The Belgian Commissioner for Social Affairs, Marianne Thyssen, came out unscathed from her parliamentary confirmation hearing yesterday (1 October), as untroubled MEPs failed to point out the EU’s weakness on social issues. EURACTIV France reports.
The Commissioner for Employment, Social Affairs, Skills and Labour Mobility gave the European Parliament assurances that she would protect social rights and the rights of workers during her mandate.
Marianne Thyssen’s 20 years of experience in the European Parliament worked in her favour during the hearing. She was not confronted with any scathing or uncomfortable questions, and was able to put forward her vision of the EU, which is shared by a majority of parliamentarians.
“I am a firm believer in the social economy, where liberty, responsibility and solidarity come together,” she said.

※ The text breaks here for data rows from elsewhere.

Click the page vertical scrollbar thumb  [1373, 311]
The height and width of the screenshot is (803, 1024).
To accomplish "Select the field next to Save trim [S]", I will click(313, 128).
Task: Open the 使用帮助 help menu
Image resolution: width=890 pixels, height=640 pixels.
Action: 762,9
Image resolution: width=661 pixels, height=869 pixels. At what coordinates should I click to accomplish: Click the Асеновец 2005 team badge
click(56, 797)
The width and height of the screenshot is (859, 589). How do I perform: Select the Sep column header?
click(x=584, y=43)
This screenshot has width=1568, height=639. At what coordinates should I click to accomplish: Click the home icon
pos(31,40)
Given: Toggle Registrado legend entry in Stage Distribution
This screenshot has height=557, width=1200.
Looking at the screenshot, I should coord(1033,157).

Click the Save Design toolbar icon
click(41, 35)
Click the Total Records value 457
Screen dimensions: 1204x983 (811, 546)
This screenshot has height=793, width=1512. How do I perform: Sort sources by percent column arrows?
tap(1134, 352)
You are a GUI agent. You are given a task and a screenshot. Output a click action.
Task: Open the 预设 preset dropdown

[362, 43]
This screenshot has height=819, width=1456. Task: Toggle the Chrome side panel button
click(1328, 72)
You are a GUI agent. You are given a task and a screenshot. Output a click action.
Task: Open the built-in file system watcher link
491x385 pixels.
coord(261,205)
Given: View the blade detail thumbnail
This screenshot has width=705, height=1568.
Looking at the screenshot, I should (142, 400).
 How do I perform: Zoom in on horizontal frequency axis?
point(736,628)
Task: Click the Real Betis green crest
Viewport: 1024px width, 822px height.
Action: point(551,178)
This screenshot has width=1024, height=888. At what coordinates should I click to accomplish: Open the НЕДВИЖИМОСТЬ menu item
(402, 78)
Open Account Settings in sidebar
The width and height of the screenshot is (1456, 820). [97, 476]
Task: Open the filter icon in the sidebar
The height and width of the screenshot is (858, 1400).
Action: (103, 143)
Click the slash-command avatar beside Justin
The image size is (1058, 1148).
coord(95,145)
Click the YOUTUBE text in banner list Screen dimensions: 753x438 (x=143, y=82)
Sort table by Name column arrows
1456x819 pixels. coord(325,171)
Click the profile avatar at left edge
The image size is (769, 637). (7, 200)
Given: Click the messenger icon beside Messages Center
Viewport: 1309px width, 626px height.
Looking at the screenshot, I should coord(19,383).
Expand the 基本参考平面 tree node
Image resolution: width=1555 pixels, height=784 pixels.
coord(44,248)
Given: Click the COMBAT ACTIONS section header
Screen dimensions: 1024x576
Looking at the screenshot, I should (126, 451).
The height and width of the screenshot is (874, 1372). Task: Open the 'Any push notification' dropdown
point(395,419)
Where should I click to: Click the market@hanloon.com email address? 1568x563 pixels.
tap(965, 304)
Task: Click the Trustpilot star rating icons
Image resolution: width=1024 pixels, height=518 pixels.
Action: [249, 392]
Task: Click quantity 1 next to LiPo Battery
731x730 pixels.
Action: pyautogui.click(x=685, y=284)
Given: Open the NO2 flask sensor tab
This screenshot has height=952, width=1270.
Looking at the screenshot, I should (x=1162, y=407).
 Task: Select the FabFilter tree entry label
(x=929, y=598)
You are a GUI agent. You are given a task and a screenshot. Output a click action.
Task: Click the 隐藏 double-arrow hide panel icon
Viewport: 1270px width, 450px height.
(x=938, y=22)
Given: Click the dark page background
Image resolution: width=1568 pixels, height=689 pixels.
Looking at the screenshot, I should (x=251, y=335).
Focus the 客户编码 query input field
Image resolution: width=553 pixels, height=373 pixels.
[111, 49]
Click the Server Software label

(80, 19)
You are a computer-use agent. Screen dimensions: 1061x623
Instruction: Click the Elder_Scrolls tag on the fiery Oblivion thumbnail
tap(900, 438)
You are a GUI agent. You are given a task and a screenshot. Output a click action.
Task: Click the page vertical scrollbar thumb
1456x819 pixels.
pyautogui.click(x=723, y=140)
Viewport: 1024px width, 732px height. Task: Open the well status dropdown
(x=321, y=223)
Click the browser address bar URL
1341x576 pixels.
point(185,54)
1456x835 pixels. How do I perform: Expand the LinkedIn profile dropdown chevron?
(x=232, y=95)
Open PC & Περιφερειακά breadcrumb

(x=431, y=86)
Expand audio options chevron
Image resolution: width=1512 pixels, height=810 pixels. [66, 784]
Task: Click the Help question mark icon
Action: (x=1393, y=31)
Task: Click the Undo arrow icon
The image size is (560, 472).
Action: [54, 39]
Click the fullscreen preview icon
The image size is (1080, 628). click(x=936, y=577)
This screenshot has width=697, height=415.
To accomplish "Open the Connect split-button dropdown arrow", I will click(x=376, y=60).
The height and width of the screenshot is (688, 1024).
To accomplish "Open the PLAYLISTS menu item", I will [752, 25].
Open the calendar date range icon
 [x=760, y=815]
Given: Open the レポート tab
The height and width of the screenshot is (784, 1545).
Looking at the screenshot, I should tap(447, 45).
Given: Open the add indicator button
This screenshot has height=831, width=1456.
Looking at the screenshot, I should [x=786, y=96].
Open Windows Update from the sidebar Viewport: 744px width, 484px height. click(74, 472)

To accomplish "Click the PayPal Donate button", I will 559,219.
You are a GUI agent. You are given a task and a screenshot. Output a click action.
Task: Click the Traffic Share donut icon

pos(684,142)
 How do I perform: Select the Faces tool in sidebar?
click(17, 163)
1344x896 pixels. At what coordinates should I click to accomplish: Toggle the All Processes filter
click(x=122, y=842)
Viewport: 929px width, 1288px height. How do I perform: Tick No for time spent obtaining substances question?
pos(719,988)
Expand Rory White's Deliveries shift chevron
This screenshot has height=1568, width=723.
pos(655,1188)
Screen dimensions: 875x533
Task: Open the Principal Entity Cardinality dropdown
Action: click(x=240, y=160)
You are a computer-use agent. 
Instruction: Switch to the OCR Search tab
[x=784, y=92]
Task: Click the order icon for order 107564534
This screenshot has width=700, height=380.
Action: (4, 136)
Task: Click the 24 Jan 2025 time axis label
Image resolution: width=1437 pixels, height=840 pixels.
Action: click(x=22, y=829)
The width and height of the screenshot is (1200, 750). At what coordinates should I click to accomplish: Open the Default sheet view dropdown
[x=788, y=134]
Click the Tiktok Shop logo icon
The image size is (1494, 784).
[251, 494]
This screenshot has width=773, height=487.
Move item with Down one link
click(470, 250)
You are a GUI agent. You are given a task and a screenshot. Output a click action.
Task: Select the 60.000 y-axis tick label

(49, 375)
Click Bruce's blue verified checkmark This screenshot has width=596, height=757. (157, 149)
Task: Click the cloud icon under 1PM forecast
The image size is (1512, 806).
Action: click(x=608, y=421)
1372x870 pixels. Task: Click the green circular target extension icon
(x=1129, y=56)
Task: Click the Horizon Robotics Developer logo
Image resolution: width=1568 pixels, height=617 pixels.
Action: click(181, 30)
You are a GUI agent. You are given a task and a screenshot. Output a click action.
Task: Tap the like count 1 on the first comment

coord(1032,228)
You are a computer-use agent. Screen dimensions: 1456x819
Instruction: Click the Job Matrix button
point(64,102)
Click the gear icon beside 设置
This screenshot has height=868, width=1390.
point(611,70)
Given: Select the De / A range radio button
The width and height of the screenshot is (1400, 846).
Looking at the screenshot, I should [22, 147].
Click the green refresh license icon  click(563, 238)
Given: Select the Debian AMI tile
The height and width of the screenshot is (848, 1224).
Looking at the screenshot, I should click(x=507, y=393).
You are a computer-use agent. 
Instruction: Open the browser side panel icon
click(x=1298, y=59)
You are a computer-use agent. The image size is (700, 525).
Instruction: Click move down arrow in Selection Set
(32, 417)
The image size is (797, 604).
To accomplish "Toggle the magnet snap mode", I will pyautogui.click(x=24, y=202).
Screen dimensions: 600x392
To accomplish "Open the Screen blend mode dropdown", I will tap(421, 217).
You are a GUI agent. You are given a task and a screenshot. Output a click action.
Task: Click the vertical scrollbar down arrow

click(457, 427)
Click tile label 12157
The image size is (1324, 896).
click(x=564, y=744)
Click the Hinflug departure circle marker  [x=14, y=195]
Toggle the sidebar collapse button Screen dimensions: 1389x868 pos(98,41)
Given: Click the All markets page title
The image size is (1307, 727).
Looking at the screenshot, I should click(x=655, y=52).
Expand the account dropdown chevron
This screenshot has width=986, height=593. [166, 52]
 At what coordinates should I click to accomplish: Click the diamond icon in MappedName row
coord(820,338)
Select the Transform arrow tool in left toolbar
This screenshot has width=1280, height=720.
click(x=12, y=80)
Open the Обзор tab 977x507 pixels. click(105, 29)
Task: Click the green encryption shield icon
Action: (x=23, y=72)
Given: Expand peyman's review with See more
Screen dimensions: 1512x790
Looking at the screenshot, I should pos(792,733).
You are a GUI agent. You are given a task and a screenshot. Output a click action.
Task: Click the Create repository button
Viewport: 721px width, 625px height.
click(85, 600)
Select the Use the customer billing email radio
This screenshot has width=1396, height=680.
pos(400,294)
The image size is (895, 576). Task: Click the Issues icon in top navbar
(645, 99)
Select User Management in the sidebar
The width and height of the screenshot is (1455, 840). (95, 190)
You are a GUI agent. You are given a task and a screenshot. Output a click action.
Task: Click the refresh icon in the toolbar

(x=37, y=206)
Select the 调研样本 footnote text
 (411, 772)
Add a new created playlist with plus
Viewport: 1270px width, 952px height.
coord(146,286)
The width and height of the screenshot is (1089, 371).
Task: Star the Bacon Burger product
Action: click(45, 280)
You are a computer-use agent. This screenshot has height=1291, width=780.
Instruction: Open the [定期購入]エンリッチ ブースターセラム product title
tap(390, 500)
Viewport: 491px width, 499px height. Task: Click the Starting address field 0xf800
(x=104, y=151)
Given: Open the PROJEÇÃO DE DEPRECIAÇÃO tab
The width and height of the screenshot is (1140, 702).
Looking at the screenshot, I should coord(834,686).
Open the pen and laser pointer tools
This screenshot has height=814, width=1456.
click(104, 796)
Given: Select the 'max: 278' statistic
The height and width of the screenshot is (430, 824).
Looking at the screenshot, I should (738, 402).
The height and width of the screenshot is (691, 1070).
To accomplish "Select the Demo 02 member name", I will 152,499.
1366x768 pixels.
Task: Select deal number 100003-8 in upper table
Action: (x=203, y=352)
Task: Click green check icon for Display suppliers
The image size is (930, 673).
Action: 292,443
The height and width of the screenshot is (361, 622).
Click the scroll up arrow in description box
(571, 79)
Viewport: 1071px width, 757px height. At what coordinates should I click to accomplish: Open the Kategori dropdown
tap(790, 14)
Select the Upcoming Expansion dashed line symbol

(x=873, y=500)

As a member of the European People’s Party (EPP) and a right-wing politician, Marianne Thyssen played a successful balancing act, displaying surprisingly strong social convictions whilst refraining from making specific commitments for her term in office.
“President Juncker asked me to make sure the word ‘social’ is fully respected and complementary to the market economy,” she said.
The Commissioner-designate promised to concentrate on job creation, access to jobs, workers’ qualifications and social protection, in line with the priorities laid out in her mission letter.
“The crisis is not over when 26 million people are unemployed,” she said, adding that this was “something we can’t accept”.
Assurances on social issues
Thyssen committed to adding more social parameters to the evaluation of EU member states’ budgets, and also linked innovation with social progress.
“When we talk about innovation Europe, we have more in mind than just research and development for businesses. We also have to think about research and development to solve social problems.”
When questioned on the implementation of a guaranteed minimum income, Thyssen declared herself personally in favour of the idea, but admitted that the Commission possessed very limited powers to act.
“If I had to decide what happens in Europe, we would have a minimum income across Europe. But this falls beyond our competences,” the Commissioner said. She added that the Commission would use the tools it possesses to “stimulate member states” to act on the matter.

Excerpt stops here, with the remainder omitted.